微笑みながら問い掛けるマクドウォールは、歪に口元を歪めた。
ぶちり、と髭を湛えた唇が縦に割れる。
ぶちぶちと皮膚を引き千切りながら大きく喉仏を晒し仰け反る首は、在らぬ方向へと折り曲がった。



「お楽しみの時間を邪魔してはいけないね。では、私はここで。さようなら、月城雪」

「ぅ、く…!」



舞台を下りていくリッチモンドを必死に目で追う。
しかしそこに被さる大きな影が、雪の視界を遮った。



「処女ト言ッタガ、安心シナサイ。

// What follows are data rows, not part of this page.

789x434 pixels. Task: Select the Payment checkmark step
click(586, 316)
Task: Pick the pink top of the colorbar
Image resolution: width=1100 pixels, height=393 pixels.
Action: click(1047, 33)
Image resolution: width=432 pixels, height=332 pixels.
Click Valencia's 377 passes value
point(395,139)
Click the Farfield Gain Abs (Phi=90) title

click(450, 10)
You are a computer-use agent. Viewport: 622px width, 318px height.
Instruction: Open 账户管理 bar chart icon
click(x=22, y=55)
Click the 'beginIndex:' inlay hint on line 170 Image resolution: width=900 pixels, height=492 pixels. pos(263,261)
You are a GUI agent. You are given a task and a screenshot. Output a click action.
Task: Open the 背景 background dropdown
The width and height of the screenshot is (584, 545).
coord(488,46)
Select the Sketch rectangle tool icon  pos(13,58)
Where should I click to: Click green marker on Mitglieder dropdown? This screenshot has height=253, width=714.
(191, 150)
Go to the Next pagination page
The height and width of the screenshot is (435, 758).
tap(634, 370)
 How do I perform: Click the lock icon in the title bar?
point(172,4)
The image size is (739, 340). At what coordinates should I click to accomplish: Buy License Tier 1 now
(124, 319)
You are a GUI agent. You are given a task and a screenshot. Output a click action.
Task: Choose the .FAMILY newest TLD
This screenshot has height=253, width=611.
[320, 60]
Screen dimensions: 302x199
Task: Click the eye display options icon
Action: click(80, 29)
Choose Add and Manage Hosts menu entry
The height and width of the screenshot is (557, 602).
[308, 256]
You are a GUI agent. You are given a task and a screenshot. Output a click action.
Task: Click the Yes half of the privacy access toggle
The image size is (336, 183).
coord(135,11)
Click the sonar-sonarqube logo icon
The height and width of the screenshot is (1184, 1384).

私ガ丹念二解シテ君ノ躰ヲ暴イテアゲヨウ」

「っ…!」



引き裂いたマクドウォールの皮の下から現れたのは、凡そその面積には納まらない巨大な躰だった。
身体と呼ぶにも疑問が浮かぶ、ずんぐりとした肉の塊。
それはぬらぬらと滲む体液に濡れ光りながら、どちゃりと舞台の上に横たわった。

広間に飾られていたシャンデリア程もある躰を更に大きく見せていたのは、四方八方に延びる無数の触手だった。
イソギンチャクのようにも蛸のようにも見えるが、人の肌の色を持つそれは全く別次元のものにも見える。

男の腕程の太さのある触手が、ふらりと雪へと伸びた。



「ぅう…ッ!」



ひちゃり、と濡れたそれが太股に触れる。
見た目もグロテスクな凡そ嫌悪感しか浮かばないもの。
それなのに擦り付けるようにして肌の上を這われると、なんとも言い難い感覚が走った。

身の内を燻るような、熱さに似たもの。
そんな有りもしないはずの感覚に、雪は戦慄した。